プルトニウムなぜ削減? 米に配慮も実現めど立たず

2018年7月4日 02時00分
 政府は3日に閣議決定したエネルギー基本計画で、保有するプルトニウムの削減を掲げました。なぜプルトニウムがたまるのか、本当に減らせるのか。考えてみました。 (吉田通夫)
 Q そもそも「プルトニウム」とは。
 A 強い放射線を出す核物質の一つです。ウランは天然の鉱石ですが、プルトニウムは自然界にほとんど存在しません。原発でウラン燃料を使うことで、核反応によりプルトニウムが生まれます。ウランよりも放射線が強く、扱いも難しいとされます。
 Q なぜ日本はプルトニウムを保有しているのですか。
 A 日本政府は「資源の有効活用」として、すべての使い終わったウラン燃料からプルトニウムを回収し、ウランと混ぜた混合酸化物(MOX=モックス)燃料にして原発で再利用する計画です。使い終わった燃料から回収したプルトニウムは現在、約四十七トンあります。日本では回収するための工場ができておらず、ほとんどは英仏両国に取り出してもらいました。

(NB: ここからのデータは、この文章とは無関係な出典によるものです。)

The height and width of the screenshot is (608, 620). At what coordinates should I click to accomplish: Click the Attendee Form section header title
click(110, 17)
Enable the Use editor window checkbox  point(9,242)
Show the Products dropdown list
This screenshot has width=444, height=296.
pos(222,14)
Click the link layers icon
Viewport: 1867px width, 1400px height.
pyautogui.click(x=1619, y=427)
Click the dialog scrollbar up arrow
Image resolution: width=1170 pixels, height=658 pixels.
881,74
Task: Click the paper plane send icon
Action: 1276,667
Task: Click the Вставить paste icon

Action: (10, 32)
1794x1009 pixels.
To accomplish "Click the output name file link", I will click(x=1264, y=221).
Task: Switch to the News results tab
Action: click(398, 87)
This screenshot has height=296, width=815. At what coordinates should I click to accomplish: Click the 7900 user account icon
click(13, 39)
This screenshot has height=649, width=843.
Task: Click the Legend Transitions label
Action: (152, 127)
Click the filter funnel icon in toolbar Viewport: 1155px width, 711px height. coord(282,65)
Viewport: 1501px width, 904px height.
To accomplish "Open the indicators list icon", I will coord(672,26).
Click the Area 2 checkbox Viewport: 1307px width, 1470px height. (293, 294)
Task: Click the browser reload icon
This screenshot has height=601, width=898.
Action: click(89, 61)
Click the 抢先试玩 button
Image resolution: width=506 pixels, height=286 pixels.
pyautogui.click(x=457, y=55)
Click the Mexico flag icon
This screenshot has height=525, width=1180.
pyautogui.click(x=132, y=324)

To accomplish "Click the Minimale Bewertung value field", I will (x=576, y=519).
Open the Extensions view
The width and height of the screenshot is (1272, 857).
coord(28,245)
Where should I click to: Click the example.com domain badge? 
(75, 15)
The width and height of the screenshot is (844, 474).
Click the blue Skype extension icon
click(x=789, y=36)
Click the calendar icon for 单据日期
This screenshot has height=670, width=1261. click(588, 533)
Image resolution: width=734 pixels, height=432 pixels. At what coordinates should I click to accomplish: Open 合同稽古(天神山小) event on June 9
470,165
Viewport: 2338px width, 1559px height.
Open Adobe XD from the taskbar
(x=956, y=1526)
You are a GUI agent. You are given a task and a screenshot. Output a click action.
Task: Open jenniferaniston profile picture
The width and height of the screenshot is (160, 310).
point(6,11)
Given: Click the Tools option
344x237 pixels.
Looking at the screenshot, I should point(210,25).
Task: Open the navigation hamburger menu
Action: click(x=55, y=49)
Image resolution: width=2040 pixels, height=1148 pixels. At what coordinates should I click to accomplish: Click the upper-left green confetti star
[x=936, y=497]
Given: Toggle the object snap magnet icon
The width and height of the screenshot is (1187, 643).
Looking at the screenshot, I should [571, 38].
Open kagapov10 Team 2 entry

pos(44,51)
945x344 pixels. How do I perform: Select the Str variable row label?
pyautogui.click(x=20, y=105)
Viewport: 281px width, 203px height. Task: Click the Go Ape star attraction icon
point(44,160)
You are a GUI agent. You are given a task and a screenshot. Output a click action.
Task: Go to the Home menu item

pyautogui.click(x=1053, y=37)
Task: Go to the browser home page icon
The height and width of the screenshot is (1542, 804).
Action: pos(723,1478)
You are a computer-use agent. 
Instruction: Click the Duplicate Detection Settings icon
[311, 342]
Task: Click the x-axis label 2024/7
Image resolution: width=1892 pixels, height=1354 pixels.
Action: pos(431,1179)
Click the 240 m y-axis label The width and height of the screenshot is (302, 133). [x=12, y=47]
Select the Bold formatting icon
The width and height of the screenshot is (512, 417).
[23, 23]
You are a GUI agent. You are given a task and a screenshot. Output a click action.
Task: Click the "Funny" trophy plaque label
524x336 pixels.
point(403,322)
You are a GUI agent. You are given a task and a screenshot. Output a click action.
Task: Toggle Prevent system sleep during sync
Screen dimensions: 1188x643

 Q 米国は、日本の保有をよく思っていないようですね。
 A プルトニウムは大きなエネルギーと強い放射線を発するので、危険な核兵器の材料になります。長崎市に落とされた原子爆弾「ファットマン」にも使われました。日本の保有量は、原爆六千発分とも言われます。警戒する北朝鮮が核開発を続ける理由にもなってしまうので、米国は削減を求めてきました。
 Q どうすれば減らせるのでしょうか。
 A エネルギー基本計画では、これまで通りMOX燃料にして使う方策を示しました。しかしMOX燃料は出力の制御が難しく、利用できる原子炉が現在三十五基のうち四基に限られるうえ、少しずつしか使えません。また、プルトニウムを大量に消費できるとされる高速炉の開発も掲げていますが、研究のための「もんじゅ」が失敗に終わり、実現のめどは立っていません。必要な費用も見通せない状態です。
 それでも政府と大手電力会社は原発を動かして使用済み燃料からプルトニウムを回収する方針なので、このままでは減らすどころか増えてしまう恐れがあります。政府の方針は破綻しているのだから、計画を見直してプルトニウムの回収をやめるべきだと指摘する専門家もいます。